Fair point, although that's coming from the analysists. Reconciling Sony declaring the current generation their most profitable against thin margins isn't terribly difficult when we're seeing their numbers, I feel. Thin margins aren't necessary bad in an economy of scale.
Economies of scale are supposed to create larger profit margins.
Sony's business is focused on 100 million current generation units and 20 million unit blockbusters. Even thin margins on those numbers is evidently enough to create record profit amounts.
Margins are arguably the most important thing. I make this argument with Microsoft all the time: Their revenue is higher than ever (we don't hear anything numerical about profits) but the cost of that revenue is insane. They've had to buy out 30% of the industry on top of being a platform holder to make those "gains", which are less gains than transfers. We've already seen a significant number of studio closures from them, and there will be a flood of more coming in the next few years despite the circlejerking about an 8% bump in revenue.
On Sony's side, there are a bunch of things that have occurred that make them very fortunate, and thin margins despite all that means that there needs to be reform - because things are much more likely to get spontaneously worse than better.
I mean, let's go down the list of things that's bumping up Sony's purely nominal figures:
- The base console is 100 dollars more than the PS4 Pro ever was, and has actually been increasing in price as opposed to the other way around
- The games are 16% more expensive
- The Xbox hardware has cratered to such a degree that this gen will likely not even hit 60% of the XBO - hence, a one-off transfer of customers that will not be made at scale again
I don't need to list the number of precarious circumstances that will manifest by 2030.
As you mentioned in your prior post, it does highlight efficiency concerns, which is a point I'll agree with - having 800 full time staff for linear titles like TLOU2 and spending USD$400 on something as terrible as Concord is simply not a sustainable business model.
TLOU2 never had 800 full time staffers and the issues that cut into that game are not financial in nature; Concord was a game built specifically because Sony was looking for ways to jump on the easy money wagon as a result of thinning game margins.
An interesting consideration, however, that narrows us to talking about Sony's first party specifically.
No, it doesn't. Major Sony first parties often sell more than the average major third party title; Sony takes away 100% of that revenue barring the pittance of 70% they take when they very stupidly port shit on Steam - but for third party publishers, there's no avoiding the 30% storefront tax.

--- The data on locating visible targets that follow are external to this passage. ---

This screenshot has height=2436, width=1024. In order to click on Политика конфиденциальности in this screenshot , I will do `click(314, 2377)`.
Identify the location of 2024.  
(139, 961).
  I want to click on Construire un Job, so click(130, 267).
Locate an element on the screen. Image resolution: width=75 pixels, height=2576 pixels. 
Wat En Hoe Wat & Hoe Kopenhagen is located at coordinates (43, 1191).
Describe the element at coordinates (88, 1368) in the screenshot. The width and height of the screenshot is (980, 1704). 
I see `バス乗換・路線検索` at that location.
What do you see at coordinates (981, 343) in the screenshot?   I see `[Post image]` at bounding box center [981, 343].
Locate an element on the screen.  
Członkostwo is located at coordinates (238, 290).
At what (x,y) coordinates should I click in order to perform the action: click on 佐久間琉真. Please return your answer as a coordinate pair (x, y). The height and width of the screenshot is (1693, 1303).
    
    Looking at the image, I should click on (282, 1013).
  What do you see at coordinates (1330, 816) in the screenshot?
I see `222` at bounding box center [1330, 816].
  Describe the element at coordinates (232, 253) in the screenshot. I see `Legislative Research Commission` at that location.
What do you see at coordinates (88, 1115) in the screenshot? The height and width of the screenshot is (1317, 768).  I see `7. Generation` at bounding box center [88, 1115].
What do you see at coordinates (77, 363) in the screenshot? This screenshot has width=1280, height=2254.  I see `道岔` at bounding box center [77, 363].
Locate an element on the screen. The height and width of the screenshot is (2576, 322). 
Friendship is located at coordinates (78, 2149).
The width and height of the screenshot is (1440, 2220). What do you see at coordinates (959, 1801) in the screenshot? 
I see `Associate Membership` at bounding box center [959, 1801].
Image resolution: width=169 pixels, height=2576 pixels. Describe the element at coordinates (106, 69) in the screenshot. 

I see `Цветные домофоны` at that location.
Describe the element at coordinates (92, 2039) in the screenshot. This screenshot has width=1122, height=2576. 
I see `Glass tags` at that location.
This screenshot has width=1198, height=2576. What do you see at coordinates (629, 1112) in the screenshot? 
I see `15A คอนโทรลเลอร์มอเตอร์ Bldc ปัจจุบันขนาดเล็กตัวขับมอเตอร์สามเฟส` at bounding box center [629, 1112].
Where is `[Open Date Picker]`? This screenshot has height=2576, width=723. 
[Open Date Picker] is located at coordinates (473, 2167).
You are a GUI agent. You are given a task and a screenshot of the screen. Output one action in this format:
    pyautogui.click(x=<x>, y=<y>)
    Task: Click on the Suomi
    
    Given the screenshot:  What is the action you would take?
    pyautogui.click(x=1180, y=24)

This explains why third party publishers latched onto live services so much more quickly than Sony or Nintendo; the numbers just make it very difficult to make money on actually selling games.
They skewed their ROI heavily with the PS5 generation. I believe the Insomniac documents show they spent around USD$100m on Spider-man, and then spent closer to $300m on the sequel - which ultimately sold about the same.
This is a similar dynamic for every publisher. Dev costs (and licensing in the case of IP/Spider-Man) are only going up.
A similiar scenario occurred for God of War. With TLOU, despite nearly USD$250m for the PS4 sequel, they landed with around 50%-60% of the sales of the original. Sony's pouring more money into titles and genres that simply don't have room to recoup it. This is similar to Square Enix expecting the Tomb Raider reboot to come close to COD numbers. I don't think it necessarily demonstrates an issue with the market, so much as out of touch expectations from delusional management. Titles like Black Myth Wukong and Expedition 33 demonstrate what you can achieve with smaller budgets. Sony simply shouldn't be spending that kind of money on those kinds of games, in my opinion.
Black Myth and Expedition demonstrate what you can do with state-funding and cheaper workforces.
Black Myth was developed with lowly paid and way less pampered Chinese labor funded and, imo, astroturfed by CCP money. Apparently, 75% of sales were in China alone, indicating that Chinese nationalism also played an outsized role. That is not replicable for western or even Japanese publishers, nor do I think it's desirable for us as consumers. I don't even think it's replicable for Chinese devs.
Clair Obscur is a way less obvious or egregious example of state funding, but I can almost guarantee that the French government gave them some funding of significance as they do with a lot of "arts" entrepreneurs.
As for sales, all it's done so far is 1 million units at a pretty severely cut launch price, and similar to Metaphor (which cleared a million in a day) I would not be surprised if it was relatively front loaded. But we do have to wait before we start drawing comparisons. But I would bet that Sony or PS fans would not be happy to have the height of their catalogue to be filled out with games that only reach wherever this game is likely to reach.
Again, they benefit from being in a way lower cost center than anywhere in the States too. I remember people bragging about Space Marine II being "AA" when it was literally developed in Russia. Maybe there's something to be said about it, but it's not practical, reasonable, desirable or even sensible to shift all of these expensive dev studios from America to Europe or China, or (and this'll be coming up next) India or Africa.